*PROBLEM DESCRIPTION:*
Recast the records from the line with "Where should I click to: Choose the code" to the line with "tap(340, 144)", both included, as a JSON list of strings with one string per line and blank lines left out.

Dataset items
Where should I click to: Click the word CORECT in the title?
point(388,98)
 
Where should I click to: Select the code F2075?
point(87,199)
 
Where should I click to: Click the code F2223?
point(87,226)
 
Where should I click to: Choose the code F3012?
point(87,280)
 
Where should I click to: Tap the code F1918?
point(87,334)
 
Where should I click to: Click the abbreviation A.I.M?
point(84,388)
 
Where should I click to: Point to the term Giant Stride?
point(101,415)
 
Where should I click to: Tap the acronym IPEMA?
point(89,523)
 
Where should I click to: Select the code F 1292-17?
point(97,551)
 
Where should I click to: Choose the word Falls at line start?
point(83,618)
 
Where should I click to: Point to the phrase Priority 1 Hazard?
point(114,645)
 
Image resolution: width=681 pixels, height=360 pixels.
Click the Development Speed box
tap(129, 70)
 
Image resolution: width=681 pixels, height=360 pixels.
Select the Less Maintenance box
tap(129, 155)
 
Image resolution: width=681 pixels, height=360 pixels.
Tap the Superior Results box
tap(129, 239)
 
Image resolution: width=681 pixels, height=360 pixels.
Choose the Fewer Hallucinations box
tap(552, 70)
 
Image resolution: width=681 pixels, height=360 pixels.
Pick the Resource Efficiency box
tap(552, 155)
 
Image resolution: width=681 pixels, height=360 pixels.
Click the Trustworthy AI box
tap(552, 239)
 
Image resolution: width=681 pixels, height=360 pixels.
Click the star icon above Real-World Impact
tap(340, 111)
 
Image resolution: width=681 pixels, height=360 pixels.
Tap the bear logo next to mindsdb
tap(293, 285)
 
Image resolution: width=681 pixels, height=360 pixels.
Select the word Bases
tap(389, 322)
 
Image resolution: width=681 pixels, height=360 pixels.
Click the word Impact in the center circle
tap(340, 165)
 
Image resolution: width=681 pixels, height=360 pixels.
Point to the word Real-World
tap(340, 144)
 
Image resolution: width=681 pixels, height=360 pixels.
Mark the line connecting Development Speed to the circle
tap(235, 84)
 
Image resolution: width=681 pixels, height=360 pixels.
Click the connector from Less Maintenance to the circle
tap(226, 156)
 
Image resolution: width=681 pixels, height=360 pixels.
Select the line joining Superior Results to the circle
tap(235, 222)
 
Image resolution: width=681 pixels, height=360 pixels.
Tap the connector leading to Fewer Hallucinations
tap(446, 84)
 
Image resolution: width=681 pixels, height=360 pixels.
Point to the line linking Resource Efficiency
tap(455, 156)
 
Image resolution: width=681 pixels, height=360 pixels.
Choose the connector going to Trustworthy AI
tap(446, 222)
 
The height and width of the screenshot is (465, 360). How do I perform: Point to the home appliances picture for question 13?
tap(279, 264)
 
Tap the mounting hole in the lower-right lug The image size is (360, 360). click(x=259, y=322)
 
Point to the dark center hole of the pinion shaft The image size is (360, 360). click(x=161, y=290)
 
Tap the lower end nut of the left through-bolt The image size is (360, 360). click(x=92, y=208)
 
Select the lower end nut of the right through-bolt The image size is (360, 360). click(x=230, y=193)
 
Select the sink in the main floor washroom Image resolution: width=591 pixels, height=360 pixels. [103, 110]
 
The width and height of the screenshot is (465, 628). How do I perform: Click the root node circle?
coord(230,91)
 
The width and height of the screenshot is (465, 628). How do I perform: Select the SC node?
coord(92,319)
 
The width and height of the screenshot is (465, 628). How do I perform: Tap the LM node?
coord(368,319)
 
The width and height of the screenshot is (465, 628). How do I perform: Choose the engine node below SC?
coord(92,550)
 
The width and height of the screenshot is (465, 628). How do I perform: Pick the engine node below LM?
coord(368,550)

*ANSWER TO THIS TASK:*
[
  "Where should I click to: Choose the code F3012?",
  "point(87,280)",
  "Where should I click to: Tap the code F1918?",
  "point(87,334)",
  "Where should I click to: Click the abbreviation A.I.M?",
  "point(84,388)",
  "Where should I click to: Point to the term Giant Stride?",
  "point(101,415)",
  "Where should I click to: Tap the acronym IPEMA?",
  "point(89,523)",
  "Where should I click to: Select the code F 1292-17?",
  "point(97,551)",
  "Where should I click to: Choose the word Falls at line start?",
  "point(83,618)",
  "Where should I click to: Point to the phrase Priority 1 Hazard?",
  "point(114,645)",
  "Image resolution: width=681 pixels, height=360 pixels.",
  "Click the Development Speed box",
  "tap(129, 70)",
  "Image resolution: width=681 pixels, height=360 pixels.",
  "Select the Less Maintenance box",
  "tap(129, 155)",
  "Image resolution: width=681 pixels, height=360 pixels.",
  "Tap the Superior Results box",
  "tap(129, 239)",
  "Image resolution: width=681 pixels, height=360 pixels.",
  "Choose the Fewer Hallucinations box",
  "tap(552, 70)",
  "Image resolution: width=681 pixels, height=360 pixels.",
  "Pick the Resource Efficiency box",
  "tap(552, 155)",
  "Image resolution: width=681 pixels, height=360 pixels.",
  "Click the Trustworthy AI box",
  "tap(552, 239)",
  "Image resolution: width=681 pixels, height=360 pixels.",
  "Click the star icon above Real-World Impact",
  "tap(340, 111)",
  "Image resolution: width=681 pixels, height=360 pixels.",
  "Tap the bear logo next to mindsdb",
  "tap(293, 285)",
  "Image resolution: width=681 pixels, height=360 pixels.",
  "Select the word Bases",
  "tap(389, 322)",
  "Image resolution: width=681 pixels, height=360 pixels.",
  "Click the word Impact in the center circle",
  "tap(340, 165)",
  "Image resolution: width=681 pixels, height=360 pixels.",
  "Point to the word Real-World",
  "tap(340, 144)"
]